At first glance, Midsommar looks like a photo negative of Hereditary, the breakout horror film it follows up. Instead of the grief-stricken Utah home at the heart of Hereditary, director Ari Aster’s new movie takes place in idyllic Sweden, where the midnight sun shines brightly on a twisted summer-solstice celebration happening once every 90 years. Dani, an American college student reeling from family tragedy, is invited by her anthropology student boyfriend to tag along to Midsommar, full of white caftans and psychedelic drugs, as a half-hearted pick-me-up. But as the rituals grow increasingly violent and her friends start to vanish, Dani finds herself at odds with a partner who’s stopped paying any attention to her and a cult perhaps paying too much attention to her. The result is one of the most unpredictable horror movies of the year, and perhaps the most bizarrely cathartic breakup movie ever.

Like Hereditary, Midsommar has some startling twists and a fast-rising body count, but here Aster festoons the corpses with flowers, drenches the gore in light, and adds a welcome dose of gallows humor. While recalling folk-horror classics like The Wicker Man in spirit, Midsommar is very much its own ambitious, 140-minute beast, with a skin-crawling sense of dread anchored by a queasy score from Bobby Krlic, aka the Haxan Cloak. Aster wrote the movie’s script while listening exclusively to the experimental electronic producer, particularly the 13-minute closer off his morbid, throbbing 2013 breakthrough, Excavation. When it came time to add temporary music cues to the film, Aster slotted in even more Haxan Cloak—in his mind, there was no other musician who could score the film. And with Krlic having spent the last few years working on movie music with Atticus and Leopold Ross, he was primed for his own big solo scoring moment.
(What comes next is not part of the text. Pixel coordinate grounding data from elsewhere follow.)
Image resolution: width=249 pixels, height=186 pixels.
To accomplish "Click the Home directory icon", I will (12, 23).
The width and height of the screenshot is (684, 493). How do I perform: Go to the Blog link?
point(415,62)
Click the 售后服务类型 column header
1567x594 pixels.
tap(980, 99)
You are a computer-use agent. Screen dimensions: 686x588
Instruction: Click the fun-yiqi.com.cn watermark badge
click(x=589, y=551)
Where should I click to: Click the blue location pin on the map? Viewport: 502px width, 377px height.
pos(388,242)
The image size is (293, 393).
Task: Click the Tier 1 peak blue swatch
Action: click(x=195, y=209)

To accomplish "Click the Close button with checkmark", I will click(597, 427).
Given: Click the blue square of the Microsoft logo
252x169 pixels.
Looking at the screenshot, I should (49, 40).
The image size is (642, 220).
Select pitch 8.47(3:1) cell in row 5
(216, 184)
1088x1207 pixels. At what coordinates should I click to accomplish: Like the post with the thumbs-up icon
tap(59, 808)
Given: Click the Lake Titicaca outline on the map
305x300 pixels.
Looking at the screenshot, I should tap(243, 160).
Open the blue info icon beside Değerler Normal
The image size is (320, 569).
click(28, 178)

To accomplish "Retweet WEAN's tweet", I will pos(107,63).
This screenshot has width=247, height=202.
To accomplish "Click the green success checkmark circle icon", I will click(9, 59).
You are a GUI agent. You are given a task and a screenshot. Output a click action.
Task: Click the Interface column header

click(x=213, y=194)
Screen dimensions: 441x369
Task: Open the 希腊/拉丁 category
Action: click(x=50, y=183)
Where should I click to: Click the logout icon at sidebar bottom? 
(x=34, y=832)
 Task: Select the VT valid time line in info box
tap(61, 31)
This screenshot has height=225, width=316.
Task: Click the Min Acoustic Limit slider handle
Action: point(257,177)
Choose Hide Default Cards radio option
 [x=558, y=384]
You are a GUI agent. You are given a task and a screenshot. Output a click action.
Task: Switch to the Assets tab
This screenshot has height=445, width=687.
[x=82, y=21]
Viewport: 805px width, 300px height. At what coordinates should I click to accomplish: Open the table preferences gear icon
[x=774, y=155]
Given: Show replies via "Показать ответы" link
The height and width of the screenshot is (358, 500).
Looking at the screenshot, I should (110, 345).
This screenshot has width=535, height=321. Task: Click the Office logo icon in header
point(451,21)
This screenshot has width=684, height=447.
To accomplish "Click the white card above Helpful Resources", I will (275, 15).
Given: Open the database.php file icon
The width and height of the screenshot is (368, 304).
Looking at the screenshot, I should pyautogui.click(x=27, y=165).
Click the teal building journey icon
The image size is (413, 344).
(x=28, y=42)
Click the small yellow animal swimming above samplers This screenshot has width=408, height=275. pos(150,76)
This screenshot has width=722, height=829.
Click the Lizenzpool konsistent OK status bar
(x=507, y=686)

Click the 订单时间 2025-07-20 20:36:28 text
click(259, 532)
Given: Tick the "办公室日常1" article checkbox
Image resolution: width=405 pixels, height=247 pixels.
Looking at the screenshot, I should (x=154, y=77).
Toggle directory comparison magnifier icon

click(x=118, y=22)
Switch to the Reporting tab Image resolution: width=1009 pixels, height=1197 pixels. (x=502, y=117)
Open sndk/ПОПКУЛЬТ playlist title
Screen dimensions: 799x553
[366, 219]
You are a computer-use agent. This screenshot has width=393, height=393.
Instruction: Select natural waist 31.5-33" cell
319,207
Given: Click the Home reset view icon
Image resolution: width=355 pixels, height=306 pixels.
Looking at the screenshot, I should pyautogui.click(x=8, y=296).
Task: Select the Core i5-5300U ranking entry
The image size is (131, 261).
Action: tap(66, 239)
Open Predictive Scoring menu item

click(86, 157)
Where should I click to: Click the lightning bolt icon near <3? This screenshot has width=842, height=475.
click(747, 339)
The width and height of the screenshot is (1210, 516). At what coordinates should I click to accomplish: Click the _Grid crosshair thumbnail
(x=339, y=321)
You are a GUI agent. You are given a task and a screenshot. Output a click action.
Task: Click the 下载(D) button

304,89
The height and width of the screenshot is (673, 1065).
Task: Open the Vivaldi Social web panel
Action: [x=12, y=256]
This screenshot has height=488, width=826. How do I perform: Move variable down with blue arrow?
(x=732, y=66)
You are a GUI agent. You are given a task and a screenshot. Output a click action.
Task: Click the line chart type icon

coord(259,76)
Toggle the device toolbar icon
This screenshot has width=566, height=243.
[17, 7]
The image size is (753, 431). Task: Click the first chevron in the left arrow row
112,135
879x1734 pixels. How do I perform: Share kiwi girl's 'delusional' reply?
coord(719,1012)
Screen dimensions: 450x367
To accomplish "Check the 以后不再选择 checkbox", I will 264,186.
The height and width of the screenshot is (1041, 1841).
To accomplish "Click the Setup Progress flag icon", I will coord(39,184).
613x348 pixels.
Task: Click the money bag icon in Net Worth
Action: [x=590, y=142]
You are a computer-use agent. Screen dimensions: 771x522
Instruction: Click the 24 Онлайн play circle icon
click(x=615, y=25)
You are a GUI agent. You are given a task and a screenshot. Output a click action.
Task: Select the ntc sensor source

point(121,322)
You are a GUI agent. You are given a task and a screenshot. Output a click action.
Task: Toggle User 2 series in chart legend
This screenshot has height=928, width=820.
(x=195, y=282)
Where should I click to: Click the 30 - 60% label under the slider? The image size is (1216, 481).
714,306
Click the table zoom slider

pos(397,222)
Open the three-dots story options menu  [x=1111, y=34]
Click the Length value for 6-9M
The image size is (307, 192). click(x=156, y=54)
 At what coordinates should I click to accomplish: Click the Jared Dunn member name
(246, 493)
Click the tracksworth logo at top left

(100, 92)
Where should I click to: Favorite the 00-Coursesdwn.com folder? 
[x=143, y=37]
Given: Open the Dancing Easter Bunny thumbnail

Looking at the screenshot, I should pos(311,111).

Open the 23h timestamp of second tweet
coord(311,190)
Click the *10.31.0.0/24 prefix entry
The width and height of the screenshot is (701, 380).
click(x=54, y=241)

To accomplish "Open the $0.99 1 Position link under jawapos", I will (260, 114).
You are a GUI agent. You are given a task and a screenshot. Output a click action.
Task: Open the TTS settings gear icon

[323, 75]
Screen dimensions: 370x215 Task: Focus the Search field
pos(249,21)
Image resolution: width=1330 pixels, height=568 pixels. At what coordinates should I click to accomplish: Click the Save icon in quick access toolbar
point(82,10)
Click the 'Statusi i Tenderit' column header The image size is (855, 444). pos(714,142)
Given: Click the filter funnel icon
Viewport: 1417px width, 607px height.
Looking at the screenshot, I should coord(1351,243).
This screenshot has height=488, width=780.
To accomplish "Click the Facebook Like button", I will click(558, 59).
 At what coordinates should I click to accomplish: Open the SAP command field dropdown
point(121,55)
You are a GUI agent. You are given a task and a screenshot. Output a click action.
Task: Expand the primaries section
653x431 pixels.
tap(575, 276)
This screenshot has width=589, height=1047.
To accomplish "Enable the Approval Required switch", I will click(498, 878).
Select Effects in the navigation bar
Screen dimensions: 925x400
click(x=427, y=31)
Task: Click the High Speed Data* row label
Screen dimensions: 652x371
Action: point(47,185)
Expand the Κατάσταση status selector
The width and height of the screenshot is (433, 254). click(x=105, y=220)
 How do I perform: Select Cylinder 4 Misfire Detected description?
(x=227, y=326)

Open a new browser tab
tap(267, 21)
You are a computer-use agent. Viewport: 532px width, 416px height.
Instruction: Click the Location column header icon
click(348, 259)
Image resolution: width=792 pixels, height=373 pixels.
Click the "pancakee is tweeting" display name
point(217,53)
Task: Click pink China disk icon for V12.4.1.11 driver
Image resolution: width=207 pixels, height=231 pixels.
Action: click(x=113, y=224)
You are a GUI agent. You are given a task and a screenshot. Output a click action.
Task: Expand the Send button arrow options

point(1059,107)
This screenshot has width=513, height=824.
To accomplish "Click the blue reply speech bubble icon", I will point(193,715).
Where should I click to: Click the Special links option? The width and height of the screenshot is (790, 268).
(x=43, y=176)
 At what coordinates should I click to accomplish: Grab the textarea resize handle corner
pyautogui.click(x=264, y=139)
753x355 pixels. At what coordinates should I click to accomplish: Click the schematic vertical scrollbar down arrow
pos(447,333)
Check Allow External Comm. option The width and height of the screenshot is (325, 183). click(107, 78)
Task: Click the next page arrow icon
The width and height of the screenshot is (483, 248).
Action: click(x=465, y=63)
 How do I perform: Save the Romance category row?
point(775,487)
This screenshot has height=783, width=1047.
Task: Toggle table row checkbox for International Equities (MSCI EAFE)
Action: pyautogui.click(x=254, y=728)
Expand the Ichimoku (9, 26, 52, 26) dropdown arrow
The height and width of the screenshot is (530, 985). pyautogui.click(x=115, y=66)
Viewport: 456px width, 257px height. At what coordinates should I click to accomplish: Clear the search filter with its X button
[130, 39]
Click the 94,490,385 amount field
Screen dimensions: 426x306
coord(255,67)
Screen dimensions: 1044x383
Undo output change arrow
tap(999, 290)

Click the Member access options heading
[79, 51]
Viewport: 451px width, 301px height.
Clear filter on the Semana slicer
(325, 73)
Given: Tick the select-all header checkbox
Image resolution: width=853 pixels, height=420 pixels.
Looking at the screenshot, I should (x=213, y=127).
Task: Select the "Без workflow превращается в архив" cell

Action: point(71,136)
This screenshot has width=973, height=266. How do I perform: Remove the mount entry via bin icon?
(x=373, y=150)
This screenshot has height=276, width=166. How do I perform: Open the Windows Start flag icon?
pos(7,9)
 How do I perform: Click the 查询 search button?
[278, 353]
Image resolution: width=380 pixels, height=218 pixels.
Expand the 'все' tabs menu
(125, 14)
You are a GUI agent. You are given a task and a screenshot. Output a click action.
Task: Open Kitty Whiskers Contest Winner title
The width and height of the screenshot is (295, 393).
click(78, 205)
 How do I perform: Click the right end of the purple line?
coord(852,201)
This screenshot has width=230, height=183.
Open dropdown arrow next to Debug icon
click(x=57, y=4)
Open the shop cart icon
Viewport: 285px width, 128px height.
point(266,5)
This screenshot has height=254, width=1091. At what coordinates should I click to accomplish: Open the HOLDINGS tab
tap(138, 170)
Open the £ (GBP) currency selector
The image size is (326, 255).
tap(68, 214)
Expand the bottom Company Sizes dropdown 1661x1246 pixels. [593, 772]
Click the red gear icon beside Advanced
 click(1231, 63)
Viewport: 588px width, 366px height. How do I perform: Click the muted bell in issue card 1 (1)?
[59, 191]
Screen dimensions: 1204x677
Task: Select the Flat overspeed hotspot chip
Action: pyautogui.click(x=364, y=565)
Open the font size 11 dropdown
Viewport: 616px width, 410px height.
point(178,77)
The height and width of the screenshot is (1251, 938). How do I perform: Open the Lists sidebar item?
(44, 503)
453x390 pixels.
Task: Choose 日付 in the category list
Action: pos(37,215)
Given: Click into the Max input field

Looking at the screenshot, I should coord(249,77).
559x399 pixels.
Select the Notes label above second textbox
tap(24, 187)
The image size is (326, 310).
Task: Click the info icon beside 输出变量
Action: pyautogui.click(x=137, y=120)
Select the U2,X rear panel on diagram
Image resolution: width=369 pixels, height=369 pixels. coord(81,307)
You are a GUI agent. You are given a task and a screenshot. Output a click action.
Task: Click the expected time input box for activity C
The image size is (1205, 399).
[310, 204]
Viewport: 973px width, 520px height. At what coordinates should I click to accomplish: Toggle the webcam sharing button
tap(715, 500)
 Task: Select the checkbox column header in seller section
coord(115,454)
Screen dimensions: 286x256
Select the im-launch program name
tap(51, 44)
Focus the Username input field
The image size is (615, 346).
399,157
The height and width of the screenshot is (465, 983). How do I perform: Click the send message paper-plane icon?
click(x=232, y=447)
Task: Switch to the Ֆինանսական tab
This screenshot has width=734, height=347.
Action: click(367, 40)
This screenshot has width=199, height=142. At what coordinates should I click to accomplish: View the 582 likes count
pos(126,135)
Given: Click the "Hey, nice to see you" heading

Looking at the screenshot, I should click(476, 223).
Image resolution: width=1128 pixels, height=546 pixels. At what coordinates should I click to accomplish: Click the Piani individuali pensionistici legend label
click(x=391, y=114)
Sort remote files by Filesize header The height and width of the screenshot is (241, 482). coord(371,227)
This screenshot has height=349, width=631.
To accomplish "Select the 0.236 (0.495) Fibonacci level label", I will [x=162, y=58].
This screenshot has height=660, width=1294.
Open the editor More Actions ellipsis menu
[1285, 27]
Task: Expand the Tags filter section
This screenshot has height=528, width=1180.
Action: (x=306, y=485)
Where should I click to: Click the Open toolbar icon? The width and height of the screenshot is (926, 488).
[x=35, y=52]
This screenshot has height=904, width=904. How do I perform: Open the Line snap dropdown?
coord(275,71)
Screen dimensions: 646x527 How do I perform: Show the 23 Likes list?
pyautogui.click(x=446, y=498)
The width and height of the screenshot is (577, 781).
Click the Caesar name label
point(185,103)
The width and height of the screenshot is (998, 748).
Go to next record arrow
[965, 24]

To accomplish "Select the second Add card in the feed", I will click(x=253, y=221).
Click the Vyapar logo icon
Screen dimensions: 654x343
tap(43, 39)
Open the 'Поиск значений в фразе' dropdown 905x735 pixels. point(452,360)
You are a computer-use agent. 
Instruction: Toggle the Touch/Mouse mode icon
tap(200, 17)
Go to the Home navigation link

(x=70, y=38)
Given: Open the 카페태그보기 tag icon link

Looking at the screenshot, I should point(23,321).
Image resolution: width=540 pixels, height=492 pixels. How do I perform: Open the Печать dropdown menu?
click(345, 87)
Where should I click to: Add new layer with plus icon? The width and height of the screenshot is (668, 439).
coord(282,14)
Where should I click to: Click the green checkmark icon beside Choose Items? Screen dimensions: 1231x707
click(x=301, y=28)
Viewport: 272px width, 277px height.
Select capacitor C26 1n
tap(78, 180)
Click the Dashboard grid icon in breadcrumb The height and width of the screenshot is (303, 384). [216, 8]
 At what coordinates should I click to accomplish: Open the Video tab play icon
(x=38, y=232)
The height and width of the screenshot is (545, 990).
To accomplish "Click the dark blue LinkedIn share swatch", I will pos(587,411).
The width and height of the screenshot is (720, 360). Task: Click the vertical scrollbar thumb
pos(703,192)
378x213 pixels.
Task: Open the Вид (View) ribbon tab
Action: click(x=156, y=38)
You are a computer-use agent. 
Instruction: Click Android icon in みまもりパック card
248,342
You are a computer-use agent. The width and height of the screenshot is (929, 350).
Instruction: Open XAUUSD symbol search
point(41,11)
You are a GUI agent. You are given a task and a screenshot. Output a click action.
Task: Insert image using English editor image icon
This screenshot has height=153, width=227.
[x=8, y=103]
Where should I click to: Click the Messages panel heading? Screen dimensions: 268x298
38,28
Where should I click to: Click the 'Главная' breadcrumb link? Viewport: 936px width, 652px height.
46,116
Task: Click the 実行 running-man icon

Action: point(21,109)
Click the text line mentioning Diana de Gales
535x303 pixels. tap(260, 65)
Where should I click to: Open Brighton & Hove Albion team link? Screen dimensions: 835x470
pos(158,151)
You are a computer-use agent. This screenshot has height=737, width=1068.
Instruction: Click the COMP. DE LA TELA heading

Sound and music are crucial during Midsommar’s descent into madness, and this required Krlic to incorporate custom-made instruments, sacred chants, and more into his work. He and Aster connected over email in January 2017, before Hereditary was filmed, and then at Krlic’s house in L.A. prior to Midsommar’s filming. “We spent hours rambling on about all the movies we love,” Krlic says. “We would break for lunch and sit at the table and just spend the whole time emphatically talking about film scores and playing records.” We recently hopped on a call with both Aster and Krlic to discuss the ambitious sound of Midsommar.

Pitchfork: What was the process like creating the score for Midsommar?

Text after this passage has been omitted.